In June 1968, Delaunay returned to Moscow. On August 25, 1968, he and seven other dissidents organized the now-famous demonstration in support of the Prague Spring in Red Square near the Moscow Kremlin. Delaunay and Pavel Litvinov held the famous banner with the words "ЗА ВАШУ И НАШУ СВОБОДУ" ("For your freedom and ours").

Seven people were arrested, and in court, Delaunay stated that the five minutes of freedom on the square were worth the awaiting years in prison. The sentence by the court was prepared in advance, just as for other defendants. Delaunay was sentenced to two years and 10 months in a labor camp that he served in Tyumen Oblast in western Siberia.

==Emigration==
In June 1971, Delaunay finished serving his sentence and returned to Moscow.

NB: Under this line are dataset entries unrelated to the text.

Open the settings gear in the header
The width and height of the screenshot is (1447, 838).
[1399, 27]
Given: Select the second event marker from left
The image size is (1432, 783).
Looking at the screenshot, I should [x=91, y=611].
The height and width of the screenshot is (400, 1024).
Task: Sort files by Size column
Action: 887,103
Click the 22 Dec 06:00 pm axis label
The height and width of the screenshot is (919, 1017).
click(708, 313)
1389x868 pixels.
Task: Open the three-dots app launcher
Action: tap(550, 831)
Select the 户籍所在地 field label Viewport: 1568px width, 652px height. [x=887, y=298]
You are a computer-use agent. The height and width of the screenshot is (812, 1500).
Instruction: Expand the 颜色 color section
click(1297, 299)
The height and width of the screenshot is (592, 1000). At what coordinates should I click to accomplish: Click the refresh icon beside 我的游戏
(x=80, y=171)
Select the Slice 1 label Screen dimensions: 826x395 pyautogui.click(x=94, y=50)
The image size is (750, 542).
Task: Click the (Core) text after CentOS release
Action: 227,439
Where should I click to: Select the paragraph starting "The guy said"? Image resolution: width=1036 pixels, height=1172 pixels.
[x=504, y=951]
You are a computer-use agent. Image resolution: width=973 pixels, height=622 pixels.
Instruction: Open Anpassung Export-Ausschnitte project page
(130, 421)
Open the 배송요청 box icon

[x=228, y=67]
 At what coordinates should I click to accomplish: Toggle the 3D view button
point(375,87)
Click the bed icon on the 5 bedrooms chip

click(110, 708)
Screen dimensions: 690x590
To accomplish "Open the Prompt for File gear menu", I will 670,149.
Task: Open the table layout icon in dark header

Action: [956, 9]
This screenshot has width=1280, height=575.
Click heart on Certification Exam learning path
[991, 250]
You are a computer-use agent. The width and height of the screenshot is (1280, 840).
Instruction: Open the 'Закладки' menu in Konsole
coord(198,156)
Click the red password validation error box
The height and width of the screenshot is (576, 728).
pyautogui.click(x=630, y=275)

In 1973, his wife Irina Belogorodskaya was arrested for her involvement with an underground journal, Chronicle of Current Events. In 1975, she was freed, and they both emigrated to France.

== Death ==

On 13 June 1983, Delaunay died of a heart attack in Paris at the age of 35. In 1984, his book of poetry Verses: 1963–1983 was published. In that same year, he was posthumously awarded the Vladimir Dal prize. His poetry has been published in Russia since 1989.